3. Il résulte de ce qui précède, sans qu’il soit besoin d’examiner les autres moyens de la requête, que la décision de refus de titre de séjour du préfet de police du 13 novembre 2024 doit être annulée.
Sur les conclusions à fin d’injonction :
4. Eu égard au motif d’annulation retenu, l’exécution du présent jugement implique nécessairement que le préfet de police délivre un titre de séjour mention « vie privée et familiale » à M. B…. Par suite, sur le fondement de l’article L. 911-1 du code de justice administrative, il y a lieu de lui enjoindre de délivrer ce titre de séjour dans un délai de deux mois à compter de la notification du présent jugement.
Sur les frais liés au litige :
5. Il y a lieu, dans les circonstances de l’espèce, de mettre à la charge de l’Etat, qui est la partie perdante dans la présente instance, la somme de 1 500 euros à verser à M. B… en application de l’article L. 761-1 du code de justice administrative.
D E C I D E :
Article 1er : La décision de refus de titre de séjour du préfet de police du 13 novembre 2024 est annulée.

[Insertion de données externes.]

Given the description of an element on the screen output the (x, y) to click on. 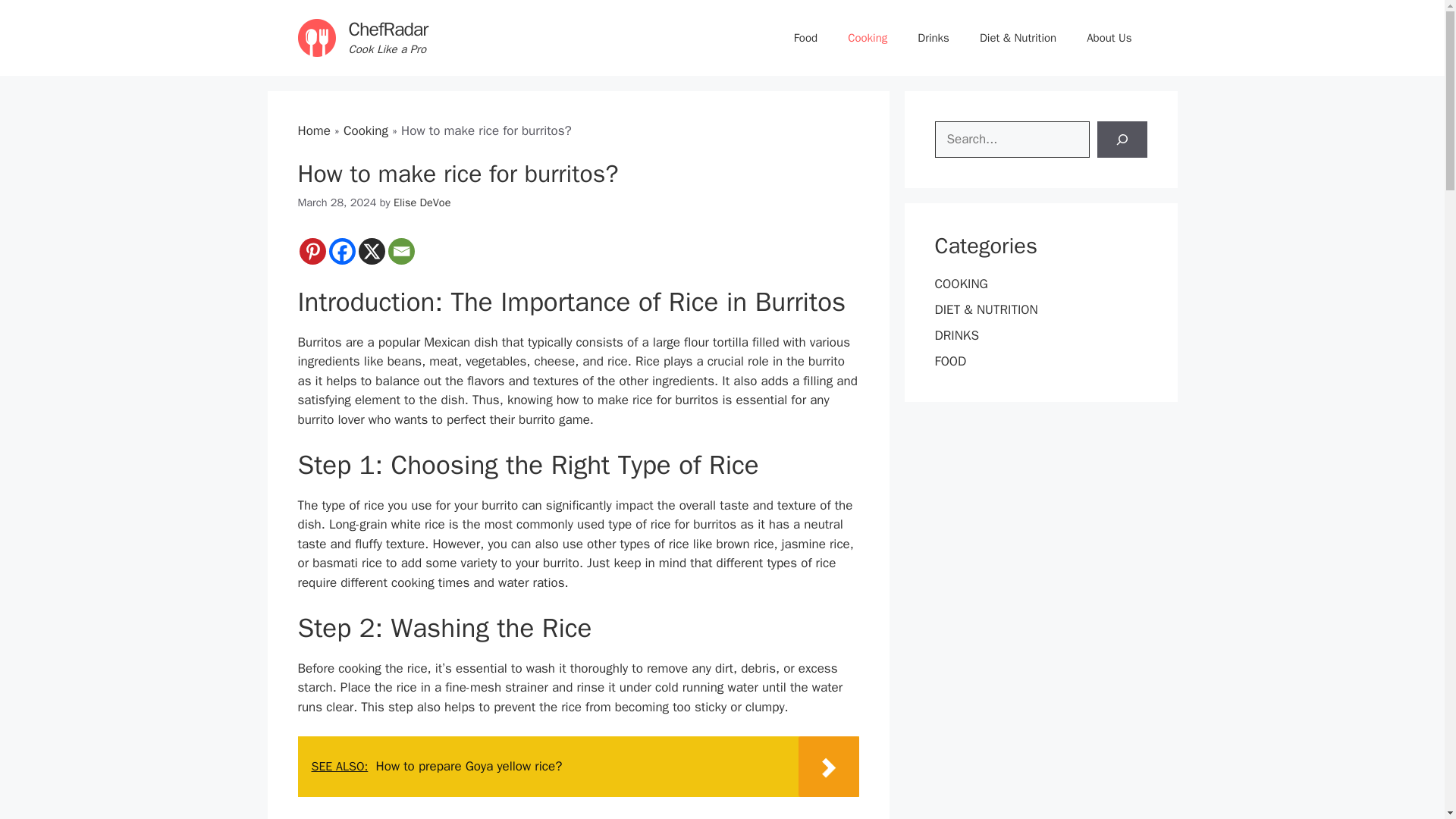
View all posts by Elise DeVoe (422, 202)
SEE ALSO:  How to prepare Goya yellow rice? (578, 766)
Drinks (932, 37)
Elise DeVoe (422, 202)
Food (805, 37)
Pinterest (311, 251)
Home (313, 130)
X (371, 251)
Cooking (365, 130)
About Us (1109, 37)
Given the description of an element on the screen output the (x, y) to click on. 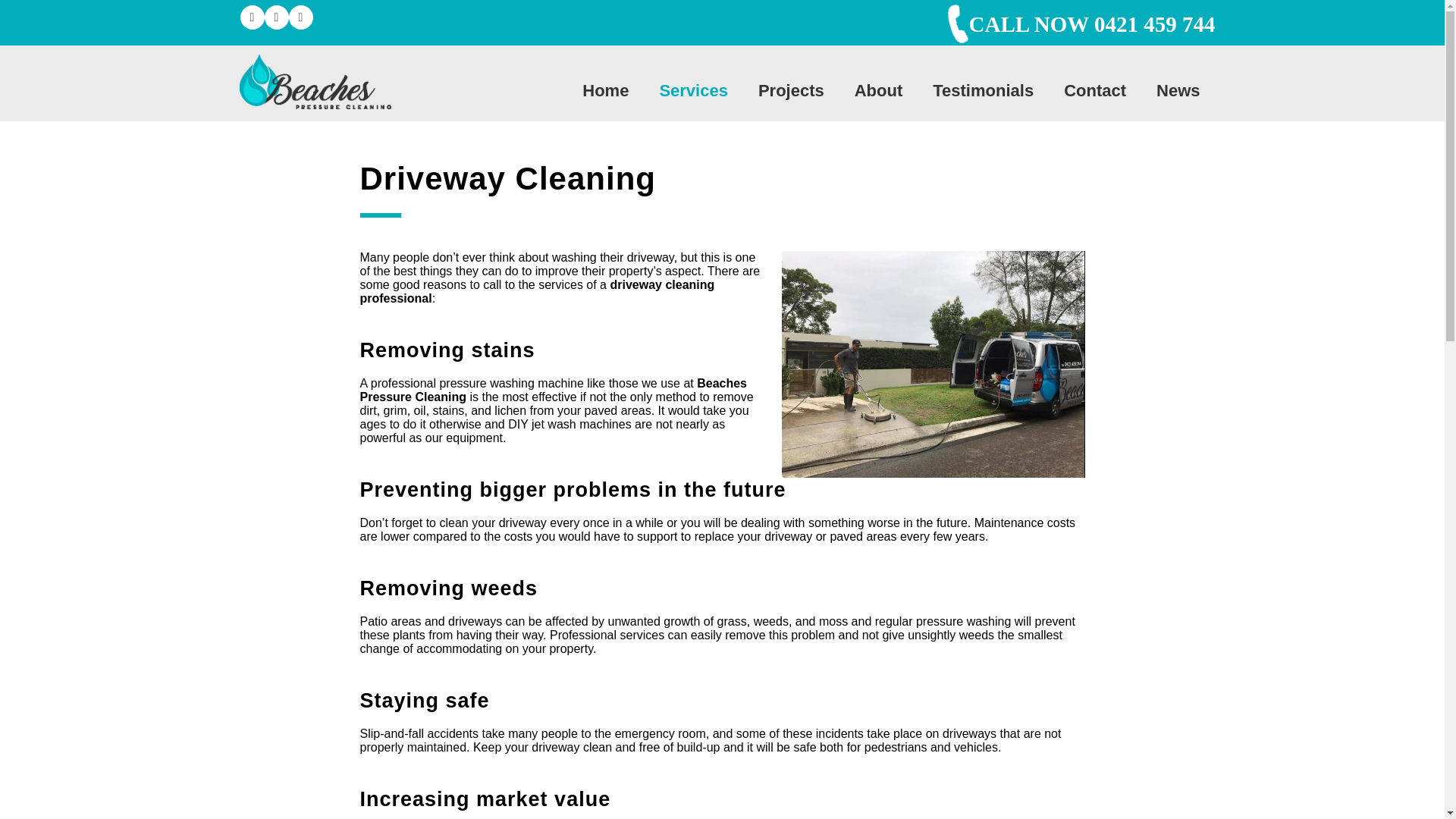
Projects (791, 90)
0421 459 744 (1154, 24)
Testimonials (982, 90)
News (1177, 90)
About (879, 90)
Contact (1094, 90)
driveway cleaning North Sydney (932, 363)
Home (605, 90)
Services (692, 90)
Given the description of an element on the screen output the (x, y) to click on. 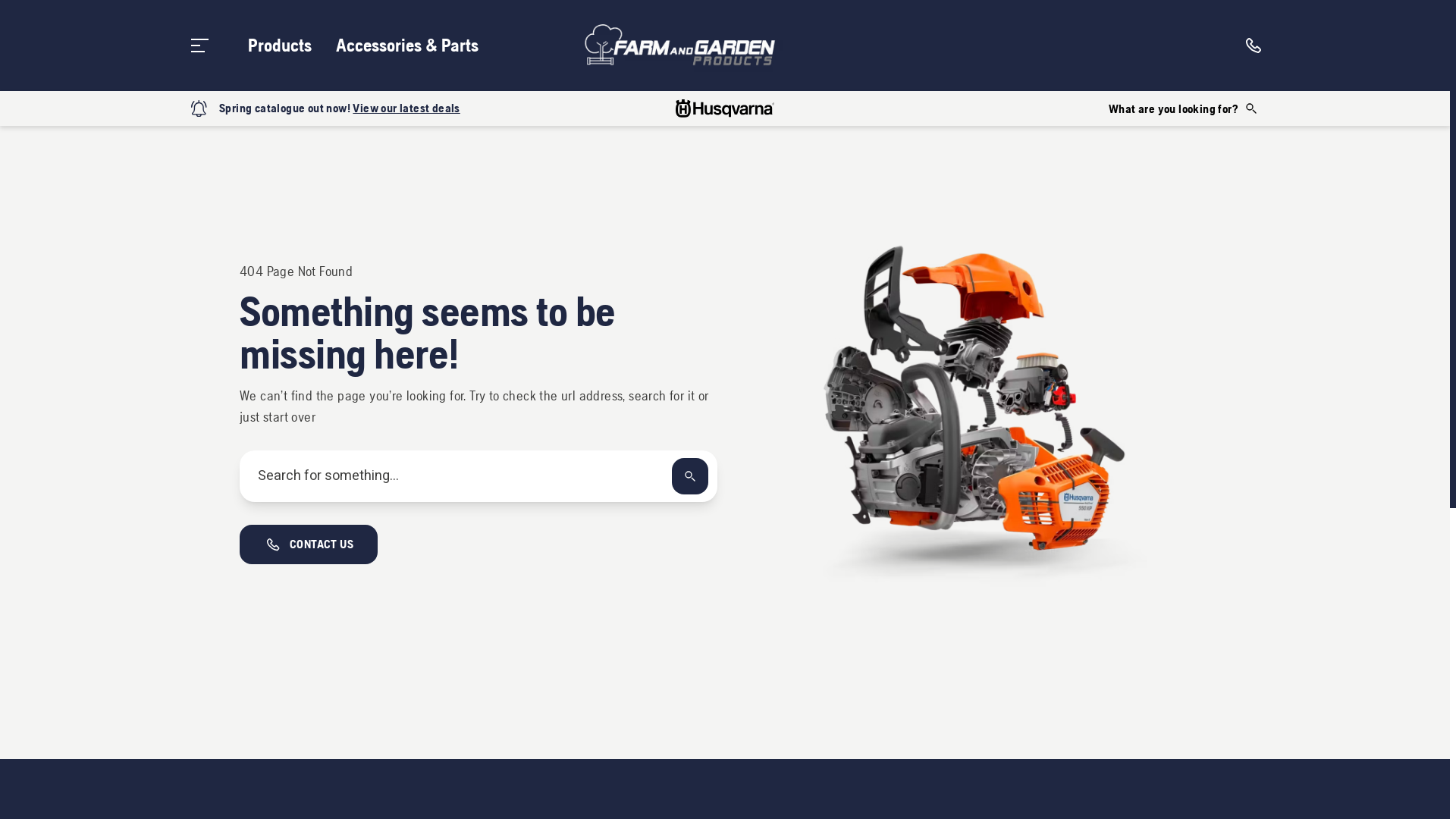
CONTACT US Element type: text (308, 544)
Products Element type: text (279, 45)
Accessories & Parts Element type: text (406, 45)
What are you looking for? Element type: text (1183, 108)
View our latest deals Element type: text (405, 107)
SEARCH Element type: text (689, 476)
Given the description of an element on the screen output the (x, y) to click on. 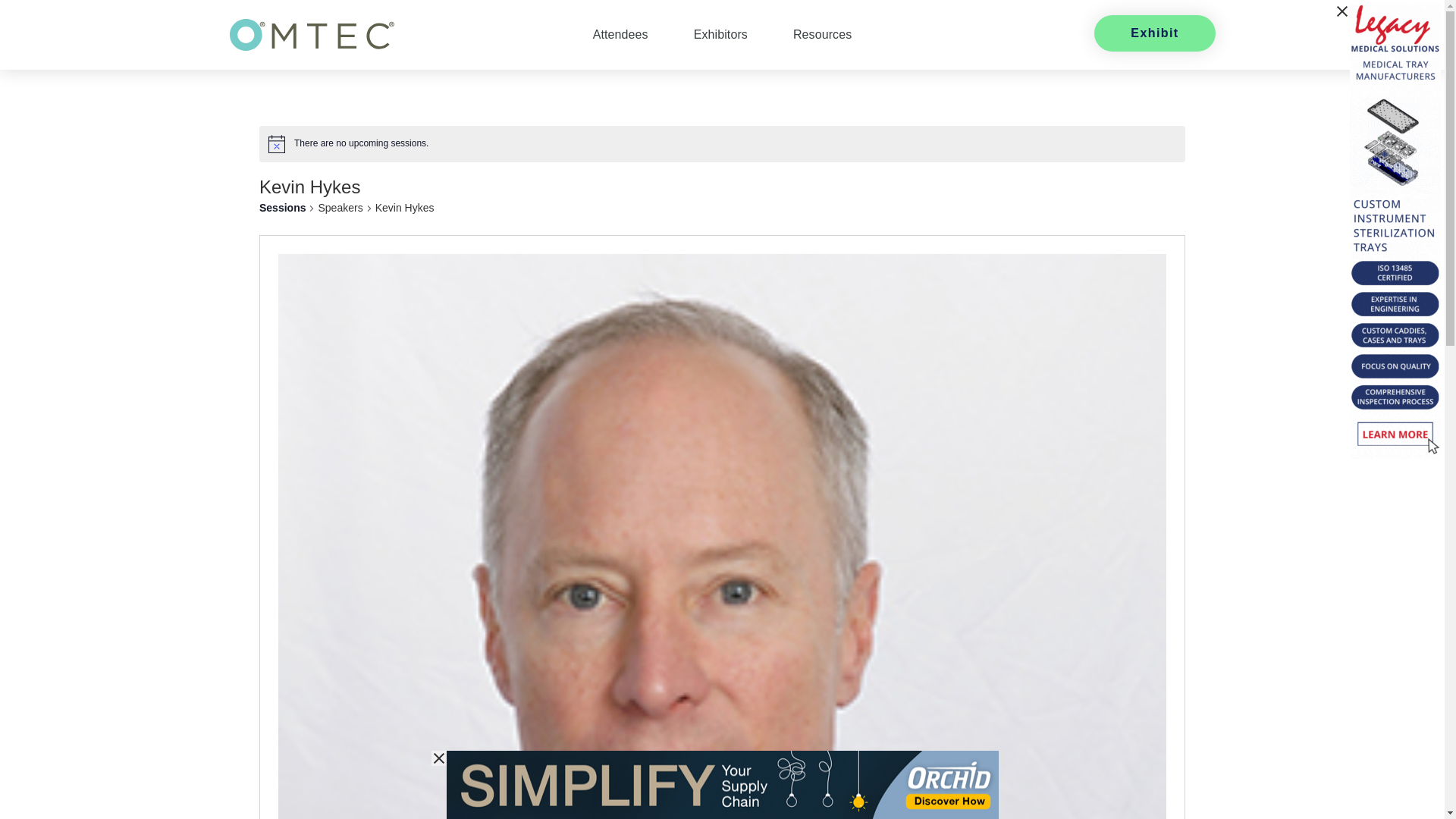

Article 2 : Il est enjoint au préfet de police de délivrer un titre de séjour mention « vie privée et familiale » à M. B… dans le délai de deux mois à compter de la notification du présent jugement.
Article 3 : L’Etat versera à M. B… une somme de 1 500 euros au titre de l’article L. 761-1 du code de justice administrative.
Article 4 : Le présent jugement sera notifié à M. A… B… et au préfet de police.
Copie en sera adressée, pour information, au ministre de l’intérieur.
Délibéré après l’audience du 9 janvier 2026, à laquelle siégeaient :
Mme Aubert, présidente,
M. Julinet, premier conseiller,
Mme Chounet, première conseillère.
Rendu public par mise à disposition au greffe le 23 janvier 2026.
La présidente-rapporteure,
S. AUBERT
L’assesseur le plus ancien,
S. JULINET
La greffière,
A. LOUART
La République mande et ordonne au préfet de police, en ce qui le concerne, ou à tous commissaires de justice à ce requis en ce qui concerne les voies de droit commun contre les parties privées, de pourvoir à l’exécution de la présente décision.